Baez told Law&Crime Network’s Angenette Levy that he doesn’t know why his name was even discussed.
“Maybe it’s part of her defense that she’s insane, that she’s imagining that she called our office,” he said, when asked about Stauch’s insanity defense. “I have no idea.”
Stauch, 39, is on trial in El Paso County, Colorado, for allegedly murdering her stepson Gannon Stauch, 11, in his bedroom on Jan. 27, 2020. Prosecutors said she stabbed him 18 times, shot him once in the head (but missed twice), cleaned up the scene, and hid his body. She then claimed in a 911 call that he had gone missing.
As law enforcement and family worked to find the child, Stauch allegedly moved the boy’s remains in a suitcase across the country to Pensacola, Florida, where she dumped it over a bridge railing. Bridge workers found the suitcase — and the remains inside — on March 17, 2020, by which time authorities had arrested Letecia Stauch.
The defense argues that she was insane and living with dissociative identity disorder. The prosecutor maintains that she knew what she was doing when she hid evidence and told shifting tales about Gannon’s possible fate and her own behavior.
One of those tales might have been her claim that a “big time attorney” reached out to her.
“You know who the Baez Law Firm is?” she asked her then-husband Al Stauch, who had been pressing her on what really happened to his son.
“You know I don’t pay attention to that s—,” Al Stauch said.
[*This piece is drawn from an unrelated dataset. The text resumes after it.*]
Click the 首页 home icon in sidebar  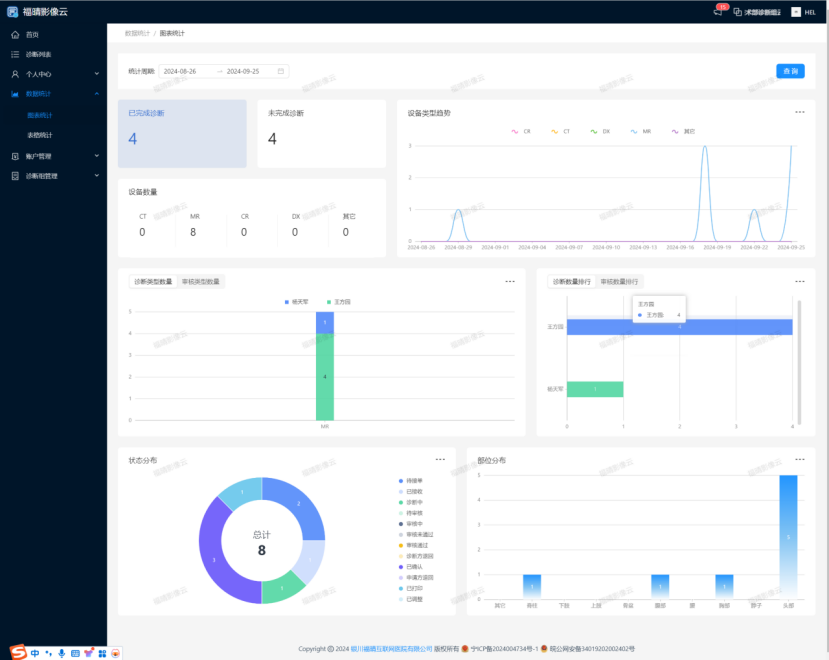15,34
“You know who they represented?” she said.
“No, tell me,” he said.
“A lot of big-time names,” she said.
Letecia Stauch didn’t specify any “big-time names” in particular, but Baez had famously won an acquittal for Anthony, who was accused of murder in the death of her 2-year-old daughter Caylee Anthony.
In a recorded phone call, Stauch told her husband she agreed to take a lie detector test so that he would believe she was not responsible for his child’s disappearance. Jurors have heard testimony that she sought fake polygraph test results.
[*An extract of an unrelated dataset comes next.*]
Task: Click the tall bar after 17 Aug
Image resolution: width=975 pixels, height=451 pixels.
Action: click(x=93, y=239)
The couple has since divorced.
Baez previously denied that his office was representing Stauch.
I have to again go on the record and say that my firm is not involved in the Gannon Stauch case in anyway shape or form. Please do not contact my firm with further inquiries as I do not comment on pending cases of this nature. #gannonstauch
— Jose Baez (@BaezLaw) February 24, 2020
Speaking to Levy, Baez said he usually does not comment as to whether someone reached out to his office, as attorney-client privilege covers much of it. This time, however, he was unambiguous, telling Levy that he never talked with Stauch and that his office never entertained representing her.
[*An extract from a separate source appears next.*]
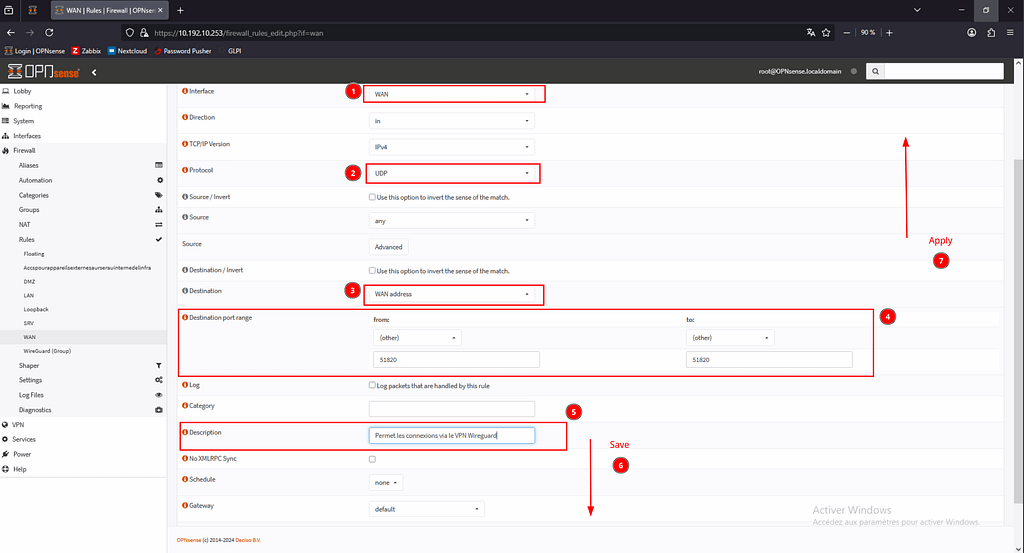Expand the Gateway dropdown set to default
The image size is (1024, 553).
point(426,509)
“We would never call someone to offer out our representation,” he said. “That’s highly unethical, and it’s not something that my firm participates in.”
Baez told Levy that his firm has a full caseload and the Stauch case was not on his radar. He said he was not familiar with it, only saying he recalled “an issue” with Stauch traveling to Florida.
“I’m a little bit disappointed that it’s being brought up in a courtroom,” he said of the name-dropping. “I don’t think it has any place in a courtroom as to what an accused person is seeking counsel.”